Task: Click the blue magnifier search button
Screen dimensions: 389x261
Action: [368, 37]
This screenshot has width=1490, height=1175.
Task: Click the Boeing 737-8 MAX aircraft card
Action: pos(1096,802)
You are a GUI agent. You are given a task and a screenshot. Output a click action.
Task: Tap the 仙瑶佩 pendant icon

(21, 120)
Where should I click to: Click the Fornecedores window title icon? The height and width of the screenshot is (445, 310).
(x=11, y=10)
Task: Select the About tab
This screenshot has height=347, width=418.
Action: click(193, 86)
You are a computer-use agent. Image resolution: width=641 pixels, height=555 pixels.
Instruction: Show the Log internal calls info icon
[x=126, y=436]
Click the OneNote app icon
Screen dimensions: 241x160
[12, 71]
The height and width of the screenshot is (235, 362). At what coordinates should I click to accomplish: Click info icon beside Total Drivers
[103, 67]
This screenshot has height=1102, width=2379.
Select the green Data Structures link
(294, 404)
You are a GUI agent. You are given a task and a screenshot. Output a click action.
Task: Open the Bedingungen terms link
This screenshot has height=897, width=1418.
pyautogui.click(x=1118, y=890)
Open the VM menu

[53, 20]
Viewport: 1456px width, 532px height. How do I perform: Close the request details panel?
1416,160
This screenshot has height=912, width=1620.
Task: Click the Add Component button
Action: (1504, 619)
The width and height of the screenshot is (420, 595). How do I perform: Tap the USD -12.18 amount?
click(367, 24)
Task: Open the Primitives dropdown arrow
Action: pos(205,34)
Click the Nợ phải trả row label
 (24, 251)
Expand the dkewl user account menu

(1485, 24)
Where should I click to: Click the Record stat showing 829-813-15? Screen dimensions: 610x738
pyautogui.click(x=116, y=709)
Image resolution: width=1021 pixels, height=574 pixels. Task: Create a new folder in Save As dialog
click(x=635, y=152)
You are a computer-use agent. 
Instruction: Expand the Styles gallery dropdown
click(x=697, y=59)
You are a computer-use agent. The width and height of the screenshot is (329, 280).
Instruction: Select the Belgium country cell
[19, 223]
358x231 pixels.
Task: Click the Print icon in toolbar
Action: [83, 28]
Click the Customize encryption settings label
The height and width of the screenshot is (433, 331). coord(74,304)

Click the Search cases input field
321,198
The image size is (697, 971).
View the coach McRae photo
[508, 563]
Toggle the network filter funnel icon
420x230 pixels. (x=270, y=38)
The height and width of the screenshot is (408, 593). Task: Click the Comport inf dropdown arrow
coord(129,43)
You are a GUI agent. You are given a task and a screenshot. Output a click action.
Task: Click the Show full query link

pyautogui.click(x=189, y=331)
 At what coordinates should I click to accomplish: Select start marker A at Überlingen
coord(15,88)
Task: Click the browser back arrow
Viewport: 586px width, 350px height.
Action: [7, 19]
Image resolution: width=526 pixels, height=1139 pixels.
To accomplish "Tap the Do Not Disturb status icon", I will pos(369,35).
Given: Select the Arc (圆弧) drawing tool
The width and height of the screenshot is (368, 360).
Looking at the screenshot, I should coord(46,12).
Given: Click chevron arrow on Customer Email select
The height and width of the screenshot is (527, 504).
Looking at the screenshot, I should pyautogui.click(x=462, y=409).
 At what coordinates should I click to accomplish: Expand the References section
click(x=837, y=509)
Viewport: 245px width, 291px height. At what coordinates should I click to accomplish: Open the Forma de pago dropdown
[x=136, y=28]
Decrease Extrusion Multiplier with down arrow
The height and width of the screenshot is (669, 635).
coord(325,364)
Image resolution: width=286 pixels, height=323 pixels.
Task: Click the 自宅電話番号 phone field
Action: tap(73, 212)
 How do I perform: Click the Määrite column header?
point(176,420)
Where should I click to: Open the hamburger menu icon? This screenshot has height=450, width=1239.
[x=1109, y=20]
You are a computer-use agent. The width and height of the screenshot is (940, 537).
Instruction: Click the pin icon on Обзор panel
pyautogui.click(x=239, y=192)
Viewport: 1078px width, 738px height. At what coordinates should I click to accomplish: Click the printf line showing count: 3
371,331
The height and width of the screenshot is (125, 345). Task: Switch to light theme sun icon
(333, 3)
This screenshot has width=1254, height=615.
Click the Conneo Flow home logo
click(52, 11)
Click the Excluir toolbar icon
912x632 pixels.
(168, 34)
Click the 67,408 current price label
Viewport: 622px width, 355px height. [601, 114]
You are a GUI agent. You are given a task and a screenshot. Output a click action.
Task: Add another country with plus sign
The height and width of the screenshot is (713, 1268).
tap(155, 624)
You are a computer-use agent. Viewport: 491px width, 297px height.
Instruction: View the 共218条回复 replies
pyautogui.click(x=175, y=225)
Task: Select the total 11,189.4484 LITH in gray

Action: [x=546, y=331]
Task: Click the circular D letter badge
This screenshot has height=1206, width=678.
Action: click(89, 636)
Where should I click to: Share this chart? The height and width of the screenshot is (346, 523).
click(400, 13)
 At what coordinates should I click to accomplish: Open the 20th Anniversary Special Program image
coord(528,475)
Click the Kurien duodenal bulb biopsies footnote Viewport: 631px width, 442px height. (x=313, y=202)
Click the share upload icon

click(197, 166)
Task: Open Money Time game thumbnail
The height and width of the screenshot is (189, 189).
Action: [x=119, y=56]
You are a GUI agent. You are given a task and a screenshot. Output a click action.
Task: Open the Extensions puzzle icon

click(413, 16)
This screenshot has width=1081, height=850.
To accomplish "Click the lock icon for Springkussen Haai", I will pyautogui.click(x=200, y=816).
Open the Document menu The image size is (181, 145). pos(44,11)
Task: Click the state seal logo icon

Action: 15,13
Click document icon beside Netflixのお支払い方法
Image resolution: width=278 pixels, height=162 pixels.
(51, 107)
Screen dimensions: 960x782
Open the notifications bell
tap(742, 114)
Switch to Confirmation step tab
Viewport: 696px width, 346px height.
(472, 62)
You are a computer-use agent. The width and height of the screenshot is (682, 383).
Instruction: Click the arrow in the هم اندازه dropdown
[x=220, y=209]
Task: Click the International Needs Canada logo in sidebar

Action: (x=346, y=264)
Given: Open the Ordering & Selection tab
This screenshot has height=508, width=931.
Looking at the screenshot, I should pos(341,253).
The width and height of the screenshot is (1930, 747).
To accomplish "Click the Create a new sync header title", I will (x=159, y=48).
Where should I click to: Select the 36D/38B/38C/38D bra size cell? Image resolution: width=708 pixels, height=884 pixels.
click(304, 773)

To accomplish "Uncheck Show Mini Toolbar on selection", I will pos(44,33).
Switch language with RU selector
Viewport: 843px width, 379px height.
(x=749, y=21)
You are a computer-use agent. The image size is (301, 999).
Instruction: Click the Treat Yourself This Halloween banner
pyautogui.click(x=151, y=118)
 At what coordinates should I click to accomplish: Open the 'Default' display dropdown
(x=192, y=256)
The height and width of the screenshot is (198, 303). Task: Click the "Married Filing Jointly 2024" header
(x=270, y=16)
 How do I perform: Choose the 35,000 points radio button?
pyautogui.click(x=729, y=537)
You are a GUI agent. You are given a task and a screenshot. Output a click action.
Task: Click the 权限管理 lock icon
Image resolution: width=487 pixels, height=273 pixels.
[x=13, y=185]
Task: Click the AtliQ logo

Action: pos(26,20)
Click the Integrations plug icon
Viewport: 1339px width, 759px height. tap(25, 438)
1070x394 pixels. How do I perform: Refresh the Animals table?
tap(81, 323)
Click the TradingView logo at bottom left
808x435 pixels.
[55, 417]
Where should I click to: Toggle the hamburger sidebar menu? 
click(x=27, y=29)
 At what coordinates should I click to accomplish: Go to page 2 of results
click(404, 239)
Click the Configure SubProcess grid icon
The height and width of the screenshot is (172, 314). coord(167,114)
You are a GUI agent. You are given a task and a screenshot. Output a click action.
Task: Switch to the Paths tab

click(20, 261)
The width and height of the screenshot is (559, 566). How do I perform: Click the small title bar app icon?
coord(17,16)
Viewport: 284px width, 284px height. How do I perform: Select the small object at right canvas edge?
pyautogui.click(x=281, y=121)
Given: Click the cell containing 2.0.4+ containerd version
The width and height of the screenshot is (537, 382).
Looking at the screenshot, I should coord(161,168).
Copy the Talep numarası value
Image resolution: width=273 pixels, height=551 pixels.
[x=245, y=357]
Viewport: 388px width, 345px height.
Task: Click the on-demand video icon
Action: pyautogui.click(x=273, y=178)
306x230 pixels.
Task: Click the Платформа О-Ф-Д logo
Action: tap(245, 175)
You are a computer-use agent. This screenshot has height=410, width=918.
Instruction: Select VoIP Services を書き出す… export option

● TASK STATEMENT: For every line of the records that has the word "lock" in it, make a copy.

● PROBLEM SOLUTION:
To accomplish "Click the lock icon for Springkussen Haai", I will pyautogui.click(x=200, y=816).
Task: Click the 权限管理 lock icon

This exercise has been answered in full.